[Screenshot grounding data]

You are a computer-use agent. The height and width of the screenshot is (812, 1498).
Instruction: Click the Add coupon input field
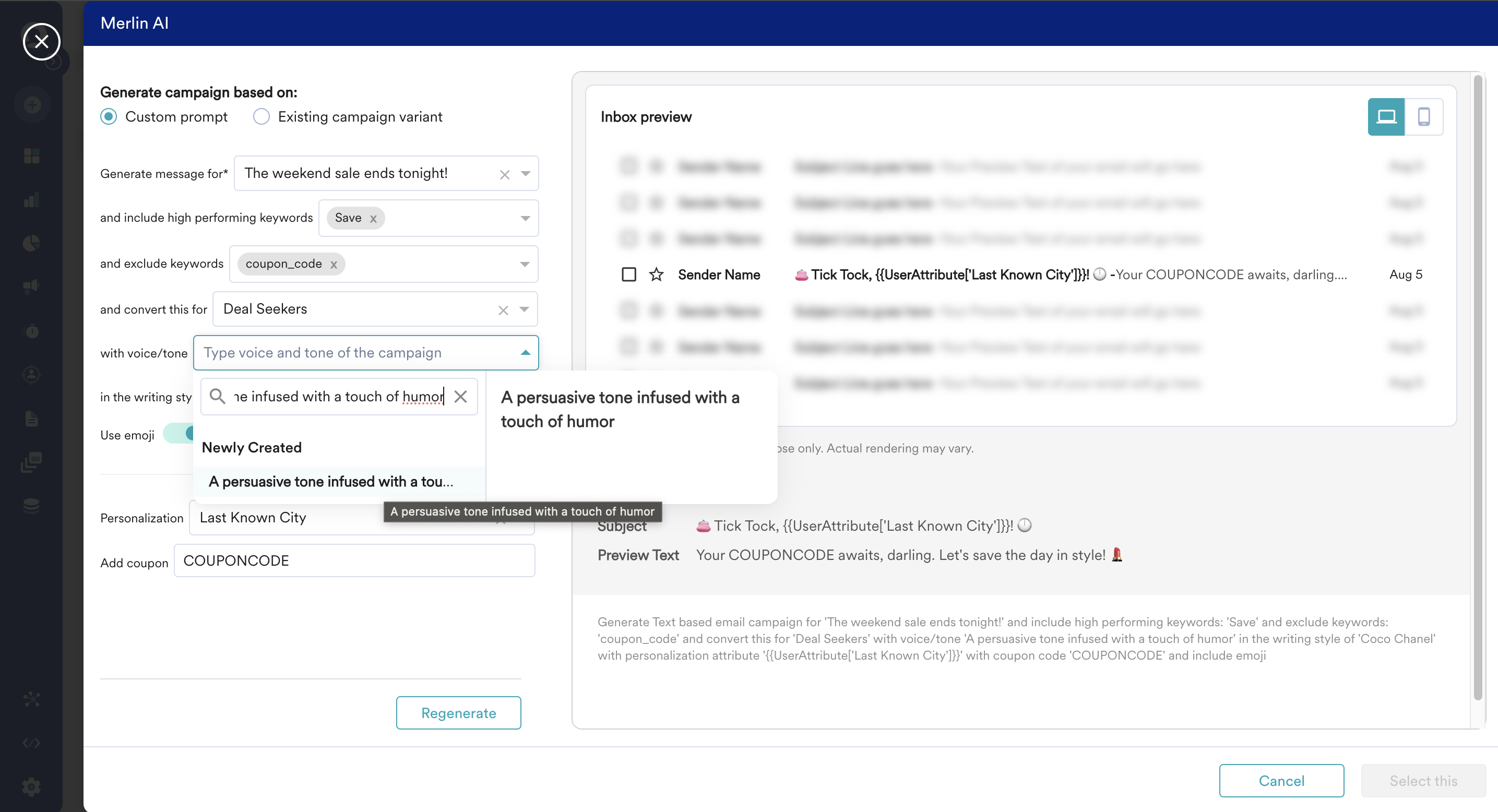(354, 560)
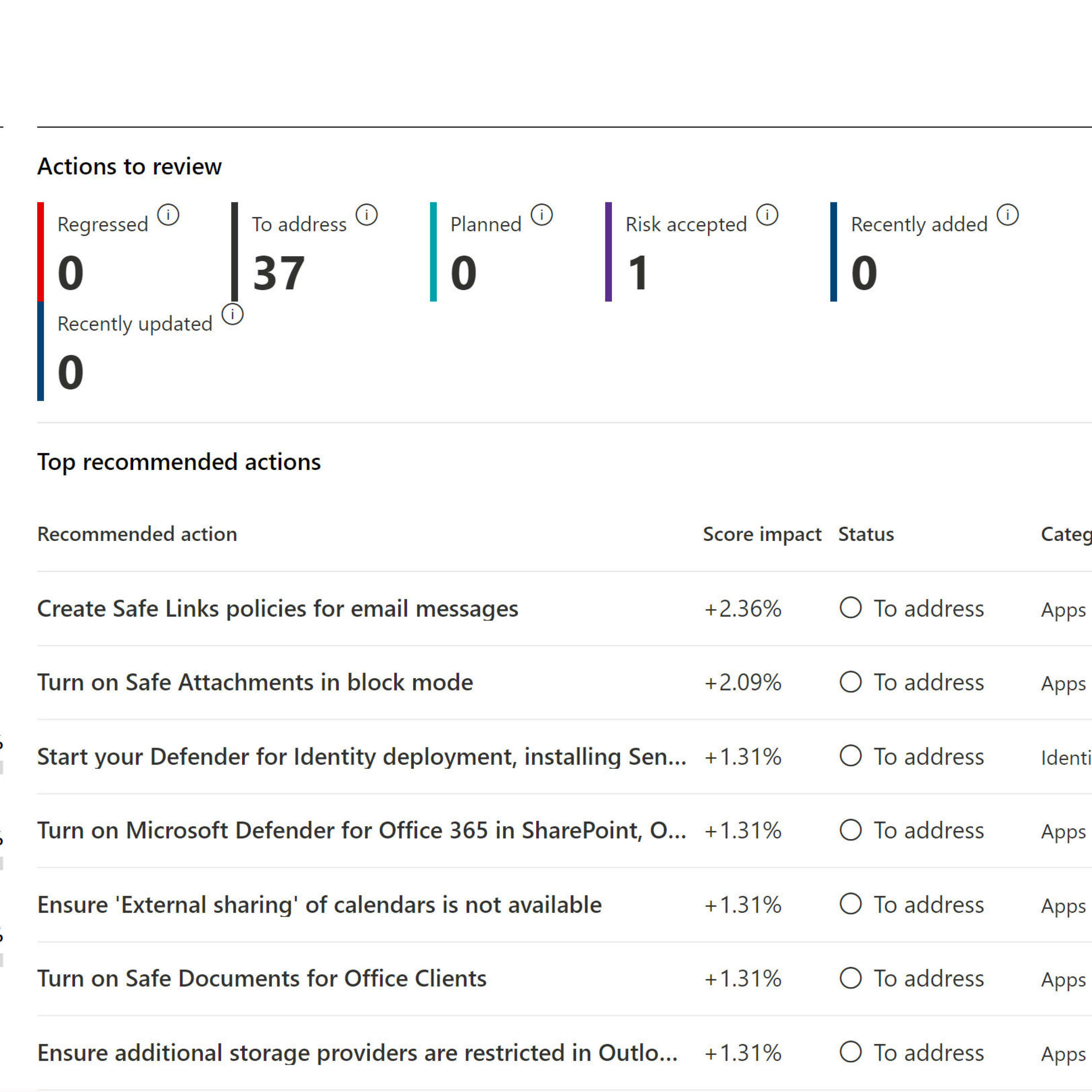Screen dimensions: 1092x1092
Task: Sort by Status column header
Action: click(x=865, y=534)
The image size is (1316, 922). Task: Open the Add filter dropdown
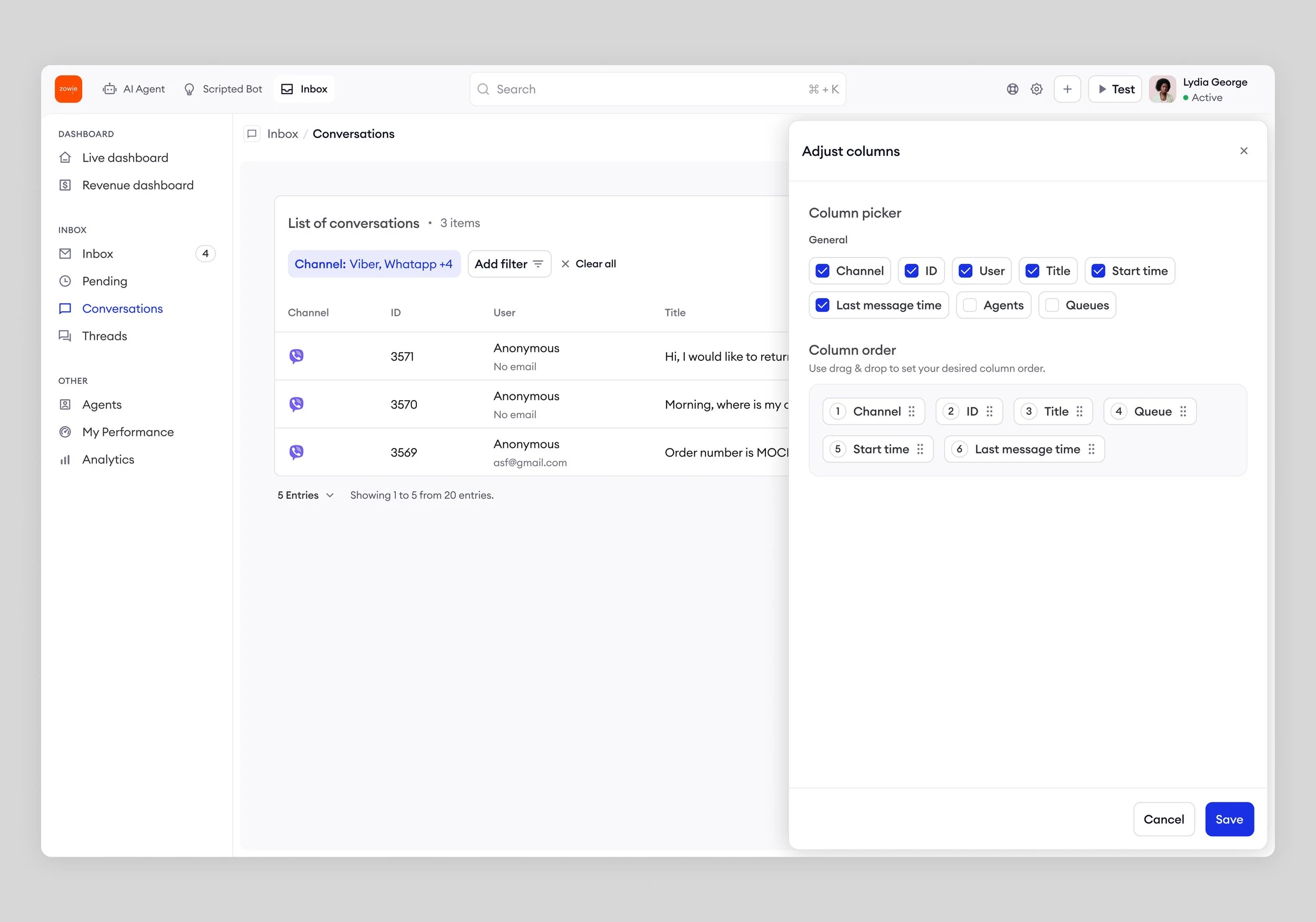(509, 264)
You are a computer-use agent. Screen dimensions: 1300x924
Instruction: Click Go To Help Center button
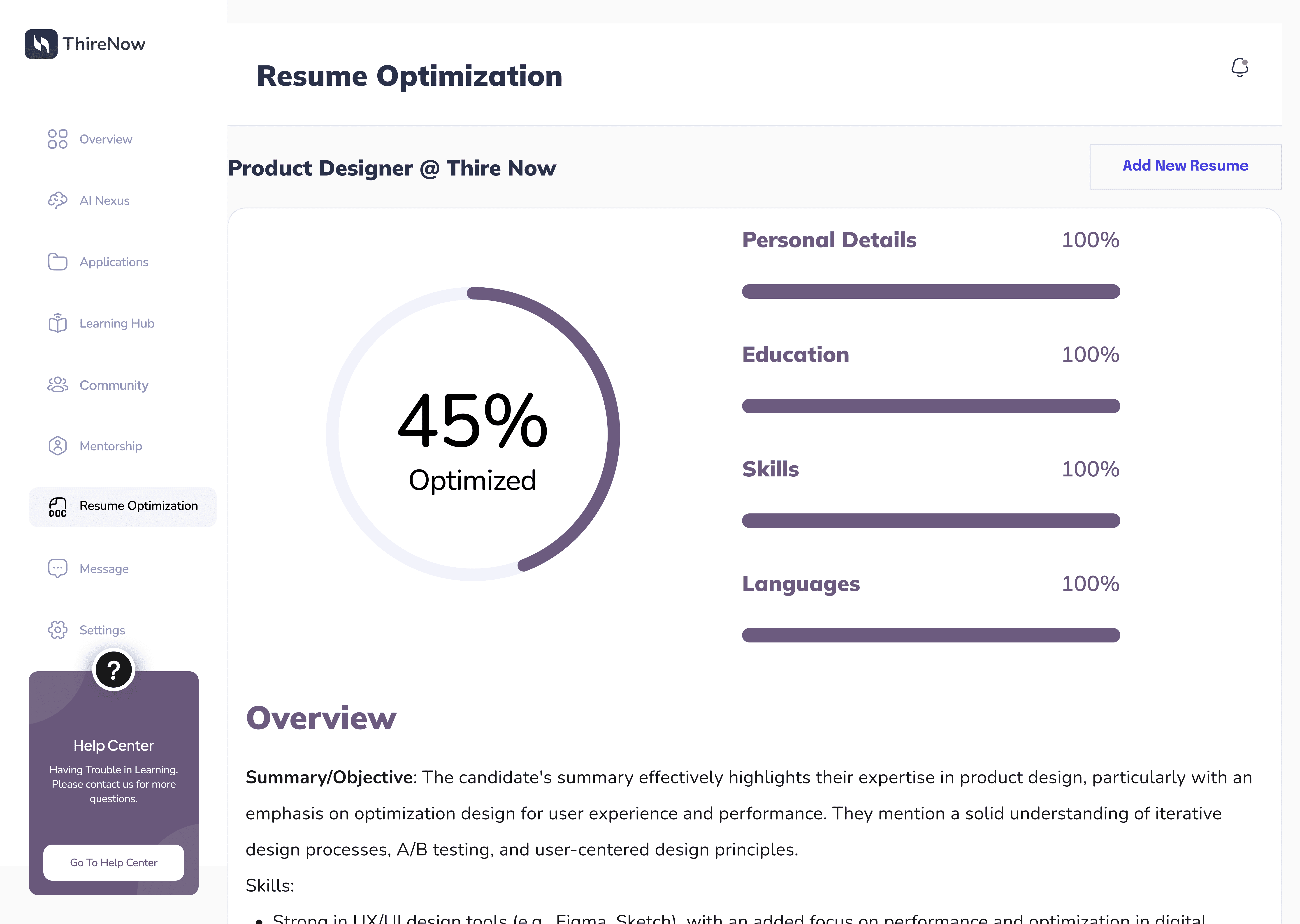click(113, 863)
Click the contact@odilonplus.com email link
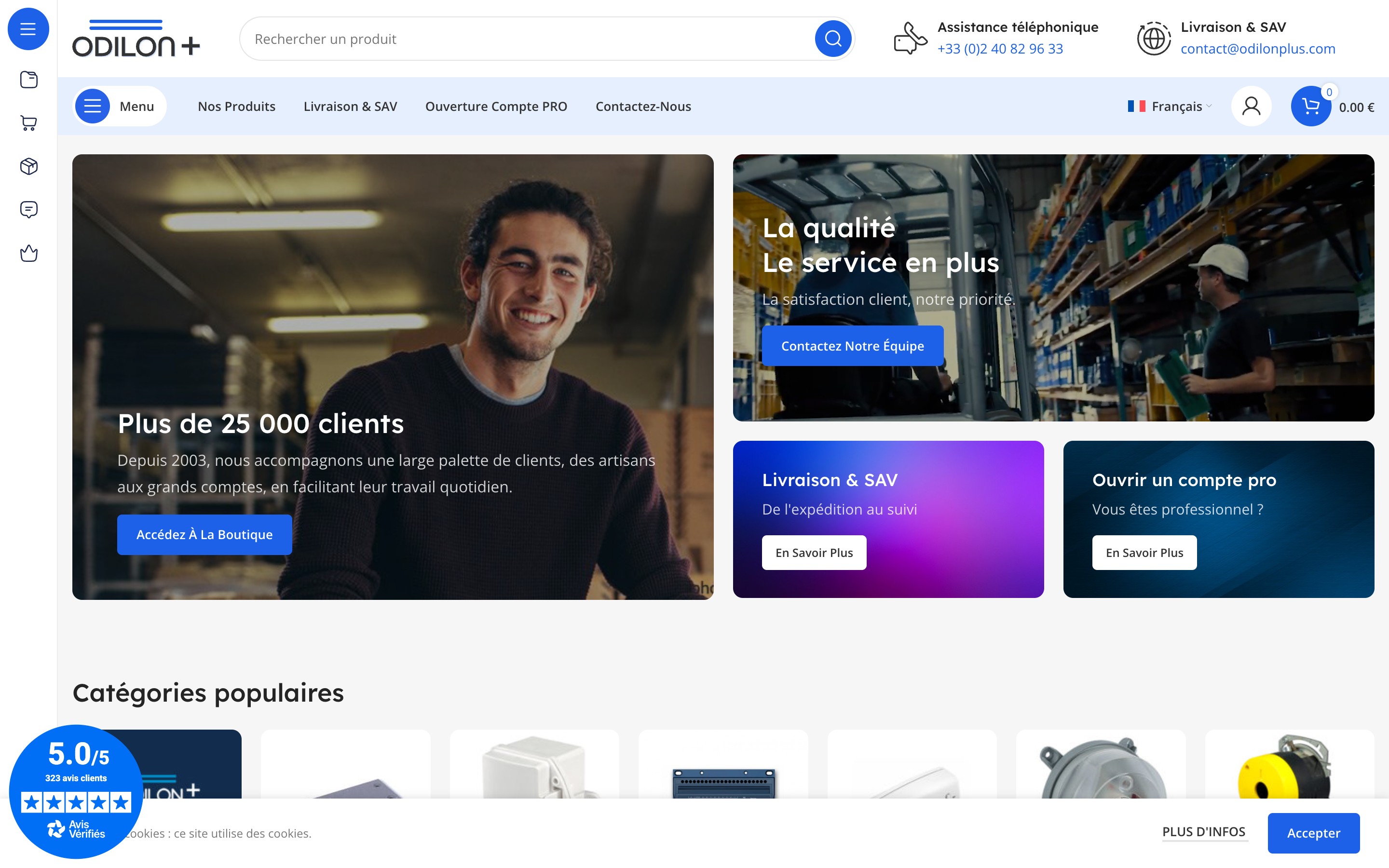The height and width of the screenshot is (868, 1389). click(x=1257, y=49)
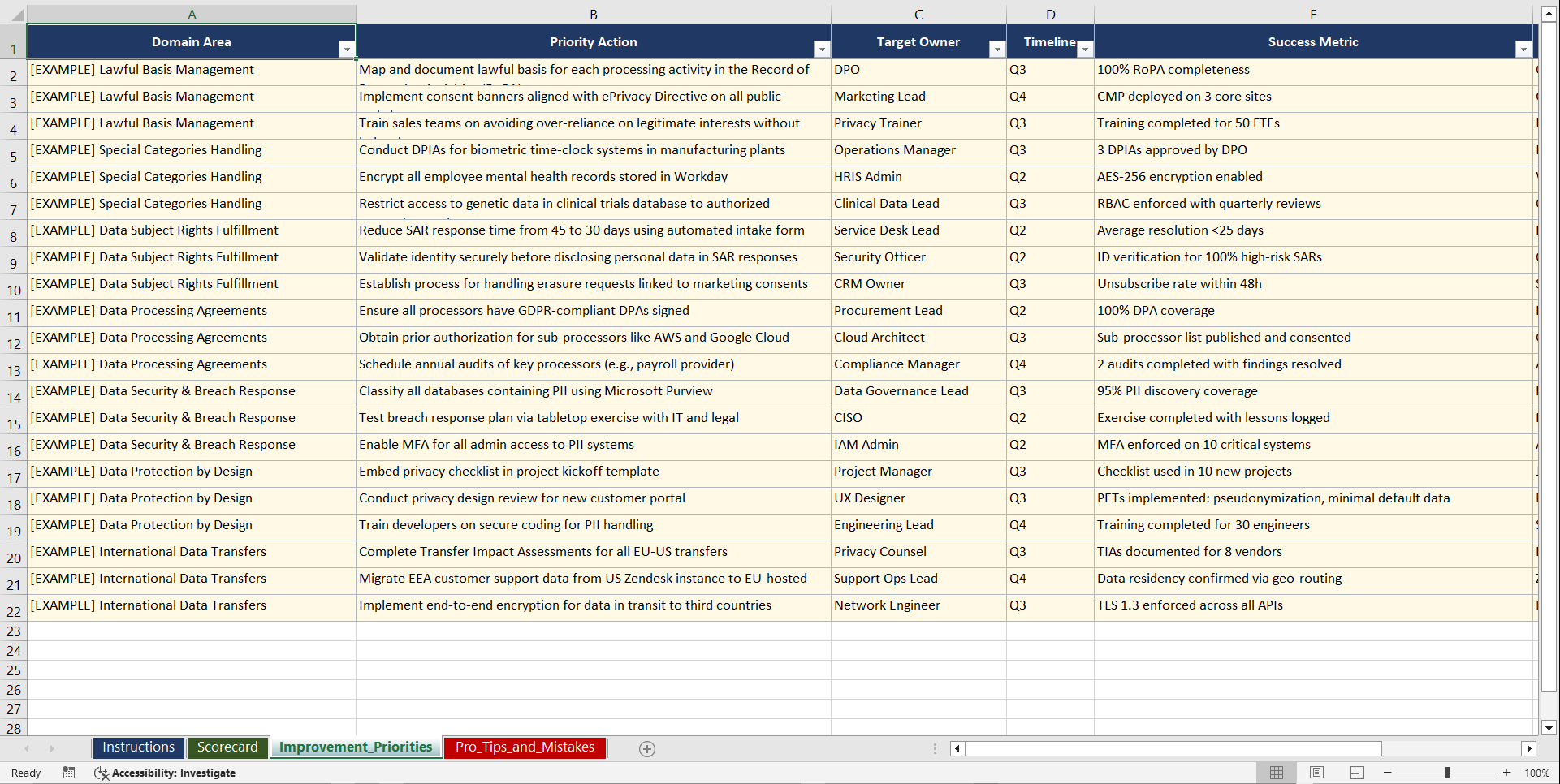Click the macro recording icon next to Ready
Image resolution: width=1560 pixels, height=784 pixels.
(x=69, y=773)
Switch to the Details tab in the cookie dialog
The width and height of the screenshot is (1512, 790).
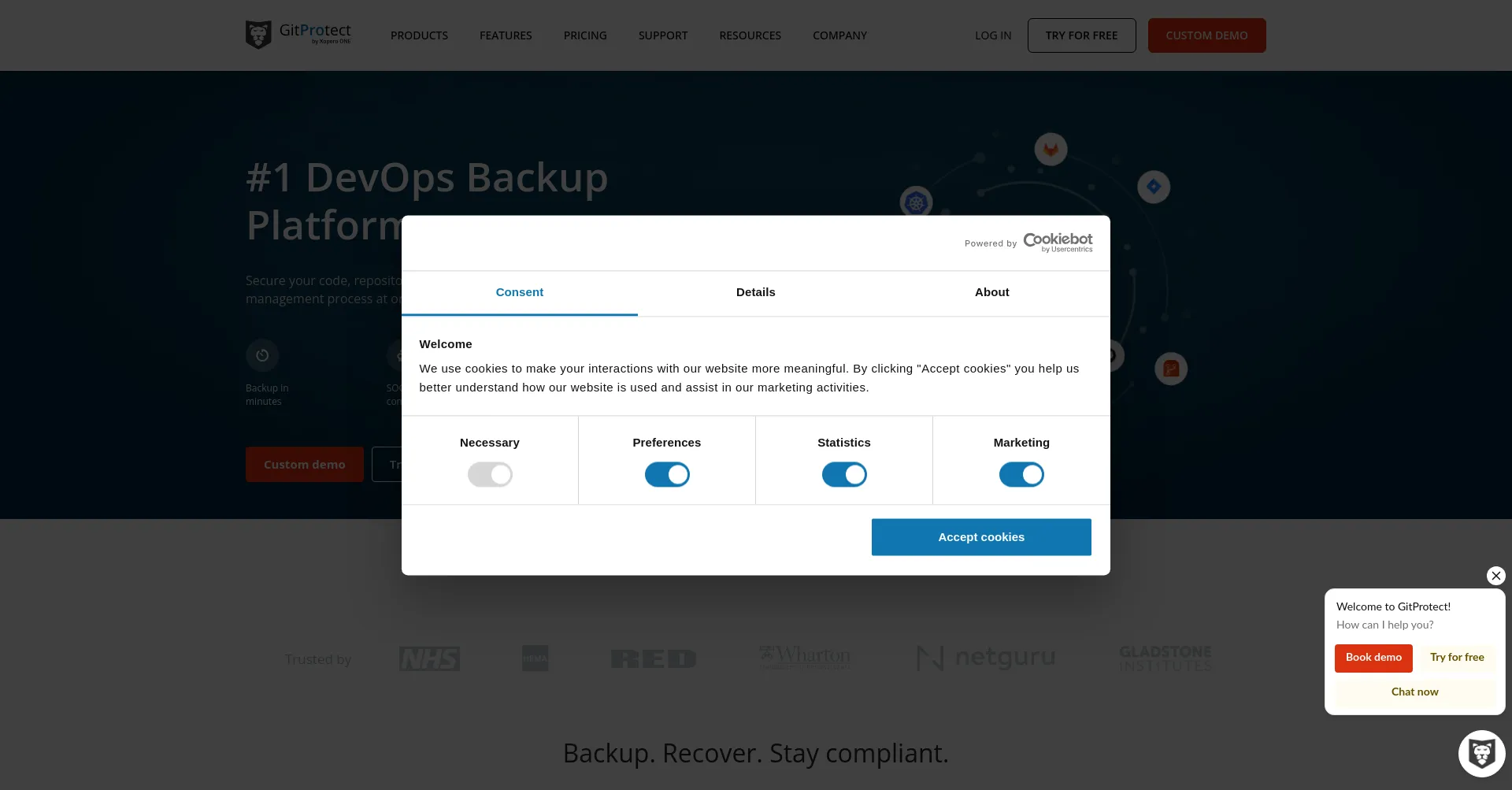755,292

#### EXERCISE
Each line from the one containing "Click the contact@odilonplus.com email link" through the last line above should be retyped exactly, and no other line. Any picture is to be left out.

#### OUTPUT FOR THIS TASK
Click the contact@odilonplus.com email link
The height and width of the screenshot is (868, 1389). click(x=1257, y=49)
Click the macro recording icon next to Ready
Image resolution: width=1560 pixels, height=784 pixels.
(x=69, y=773)
Switch to the Details tab in the cookie dialog
The width and height of the screenshot is (1512, 790).
755,292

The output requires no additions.